A normal prompt can describe a mobile mockup, but it often misses the details that keep outputs usable: platform fit, screen consistency, visual restraint, and readable hierarchy. imagegen-frontend-mobile adds those constraints up front, which usually improves install decision quality and output consistency for Image Generation workflows.

Does it work for both iOS and Android?

Yes, and platform choice matters. If you want an iPhone-native feel, say so explicitly. If you want Android-native premium UI, request it directly. The skill supports both, but your prompt should choose one primary platform to avoid mixed visual cues.
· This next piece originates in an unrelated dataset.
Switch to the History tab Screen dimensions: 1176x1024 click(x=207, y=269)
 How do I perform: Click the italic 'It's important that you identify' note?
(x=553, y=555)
How to Improve imagegen-frontend-mobile skill

Give the skill a sharper product brief

The biggest improvement comes from replacing generic UI language with product-specific context. Instead of “premium finance app,” try “a premium savings app dashboard for young professionals, showing balance, goals, and card activity.” That gives imagegen-frontend-mobile better input for hierarchy, content density, and visual tone.

Specify the flow, not just the screen

This skill is strongest when you ask for a sequence: onboarding to auth, home to detail, browse to checkout, or profile to settings. If you only request one screen, the result may look good but feel disconnected from a real product. Multi-screen prompts help the model preserve navigation logic and visual continuity.

Control the common failure modes

The most common issues are generic layouts, crowded text, and style drift across screens. Reduce those by asking for “clean hierarchy,” “high readability,” “consistent components,” and “subtle premium phone framing.” If the first output feels too decorative, ask for less ornament and more app content. If it feels too plain, add a tighter visual theme and stronger category references.

Iterate with constraints, not vague praise

A useful imagegen-frontend-mobile improvement loop is: first output, then one targeted correction. For example, “keep the same visual system but make the typography larger and the dashboard denser,” or “retain the premium look but shift to a warmer palette and more editorial spacing.” Specific revision requests improve the next pass more than broad comments like “make it better.”